### Your task
Put every one of the records below into a numbered list, one line per item, omitting any blank lines.

### Exercise input
● ● ● ●

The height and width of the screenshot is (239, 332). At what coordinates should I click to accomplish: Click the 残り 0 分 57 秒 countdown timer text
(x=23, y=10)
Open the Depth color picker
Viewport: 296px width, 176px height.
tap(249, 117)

● ● ● ●

### Response
1. The height and width of the screenshot is (239, 332). At what coordinates should I click to accomplish: Click the 残り 0 分 57 秒 countdown timer text
2. (x=23, y=10)
3. Open the Depth color picker
4. Viewport: 296px width, 176px height.
5. tap(249, 117)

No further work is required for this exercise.